August 23, 2010
NYT spins anti-Israel story in Gaza shopping mall coverage
In recent weeks, a new, bustling two-story mall in Gaza City has been discovered by various media (AT over a month ago - editor), which have pointed out that this shopping mecca doesn't quite fit the standard cliché of Gaza as one of the world's most miserably impoverished places in the world.
Now comes Ethan Bronner, the New York Times' Jerusalem bureau chief, with an article acknowledging that there's something "slightly bewildering" to see shelves full of Israeli hummus and jars of Israeli honey in a Gaza mall ("Amid Colonges and Chips, Mall Seeks to Make Statement of Resolve" page A7, August 23)
Bronner, however, has his own personal agenda and views the thriving Gaza mall through his own ideological lends. He takes great pains to deconstruct the view of "Israel's fiercest defenders," who argue that the mall gives the lie to incessant Western media reports that made Gaza "famous for its misery" and who contend that aid flotillas are headed to the wrong place.
Bronner will have none of that. Definitely, don't ever put Bronner in the same camp as Israel's "fiercest defenders."
The Gaza mall, he reports, may evoke American shopping malls "but it is not one of them." It's just a puny, little mall -- "the size of a suburban residential lot in the U.S. that would fit in its entirety into a corner of any J.C. Penney." And while it stocks a lot of other things, it doesn't sell appliances or electronics. In sum, "it is small," Bronner emphasizes.
Still, what's all this widespread perception, fostered for years by the NY Times, of Gaza as a hell-hole of "despair and misery"? Bronner insists there's still plenty of misery, but it's a "misery of dependence, immobility and hopelessness, not of grinding want." So the flotilla movement to breach Israel's blockade, which claims to be a humanitarian effort to bring badly needed supplies to Gaza, isn't anything of the sort. Now it's given a quite different role by Bronner. "The flotilla movement," he avers, "is not about material aid; it is about Palestinian freedom and defiance of Israeli power."

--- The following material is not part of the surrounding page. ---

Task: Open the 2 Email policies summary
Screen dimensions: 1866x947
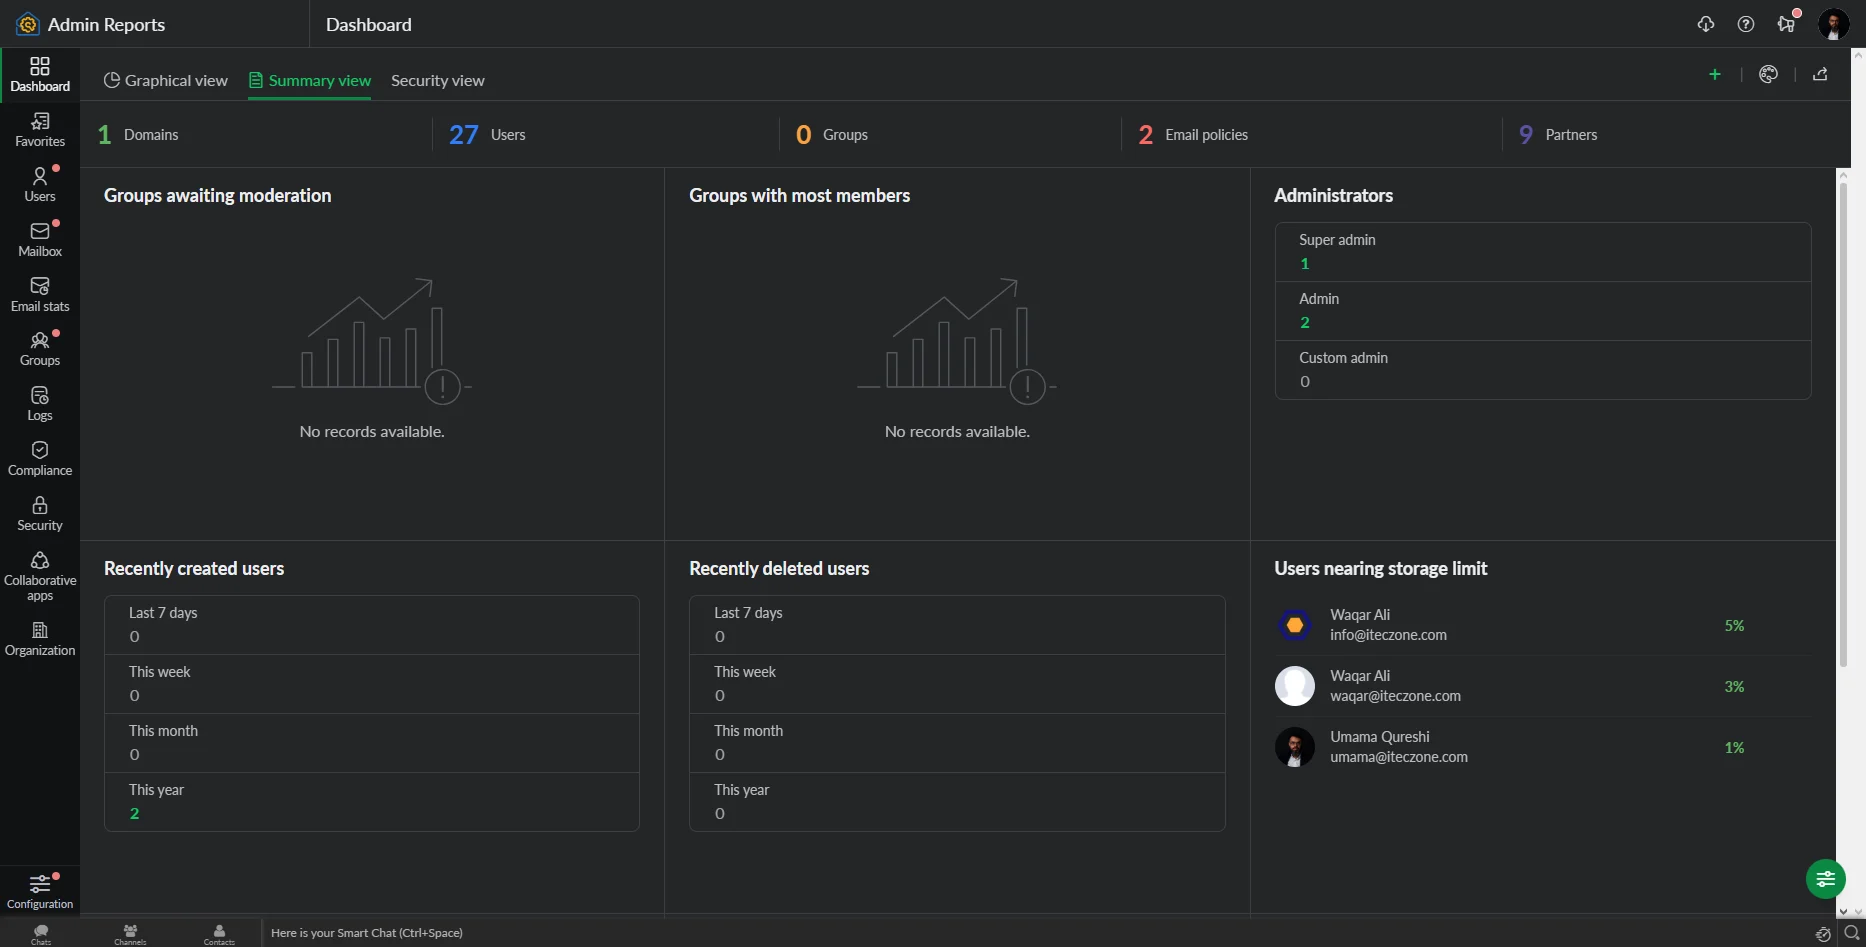Action: 1193,135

Which is of course the propaganda line of the fiercest Hamas supporters. Accordingly, Bronner sums up his piece with a quote from one of the mall's saleswomen that "by opening the mall we broke the siege. And we will keep challenging Israel in other ways. We are strong people."

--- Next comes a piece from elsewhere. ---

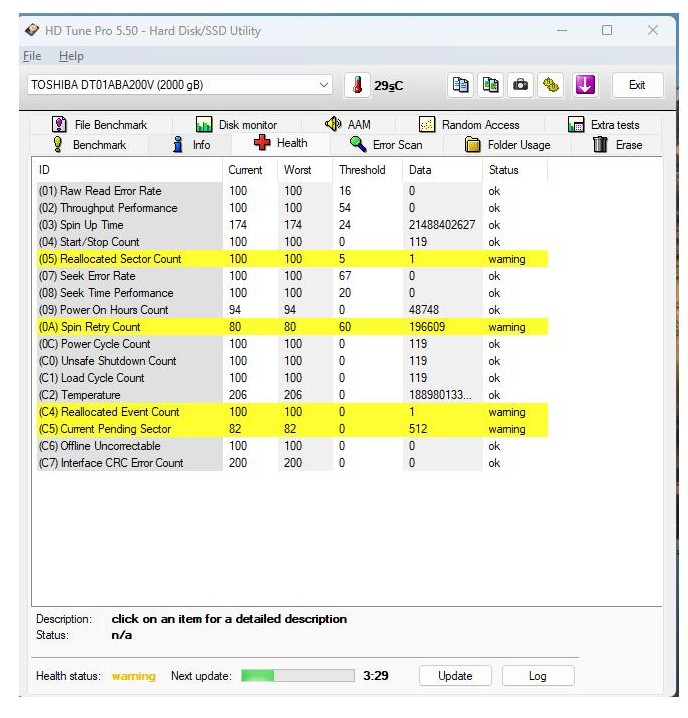The width and height of the screenshot is (688, 718).
Task: Click the copy screenshot to clipboard icon
Action: click(490, 85)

Several observations about Bronner's article:
For starters, this "small mall," as Bronner describes it, is not the only sign of a better-off Gaza than he and the Times usually depict it. Automobile traffic in Gaza City is as busy as downtown traffic in many American cities. Gaza also sports chic boutiques and modern salons. Bronner somehow overlooks this well-off panorama of Gaza that goes far beyond the "small mall" he zeroes in on.
Even more important are overall living standards of Gazans, which Bronner also skips. According to the CIA World Factbook, the bible for such statistics, infant mortality rate in Gaza is 17.87 per thousand babies -- a better showing than can be found in more than 100 countries. In fact, Gaza has a lower infant mortality rate than Turkey, where more than 24 out of every thousand babies die in infancy.
Yes, Turkey, which organized its own flotilla to bring aid packages to Gaza, has greater needs when it comes to living standards than Gaza. Ditto when you look at life expectancy. Again, Gaza's life expectancy is a respectable 73.68 years -- a better showing than more than that of 100 countries that trail behind Gaza. And Turkey again also lags behind Gaza with a life expectancy rate of 72.23 years.
Bronner, however, ignores these basic statistics about life in Gaza. He's more interested in developing his new thesis that Gaza's misery is one of "dependence, immobility and hopelessness" -- with Israel, of course, as the responsible party. Which fits nicely with Hamas's propaganda that whatever problems there are in Gaza, they're all Israel's fault.
Thus, again, there's no mention that thousands of Gazans requiring special medical care are far from being trapped in "immobility" in Gaza. Instead, they are admitted into Israel and welcomed in its hospitals where they get cutting-edge medical care. Bronner, however, is not interested in chronicling their "mobility" across the border with Israel. He's more intent on falsely painting Gaza as completely isolated from the rest of the world.
Finally, Bronner suggests that Gazans generally are in sync with Hamas, as he blames only Israel for Gazans having to put up with Israel's sea blockade and the joint Egyptian-Israeli land blockade. There's not a word in his article about the thousands of rockets fired by Hamas into southern Israel -- the very reason for whatever "dependence, immobility and hopelessness" exist in Gaza.
What Bronner also conspicuously omits is that polls consistently show a slide in Hamas's approval ratings, which are lower in Gaza where residents know Hamas best, than in the West Bank.
But that's also an inconvenient fact for Bronner, who lets Hamas off the hook and aims his fire only at Israel.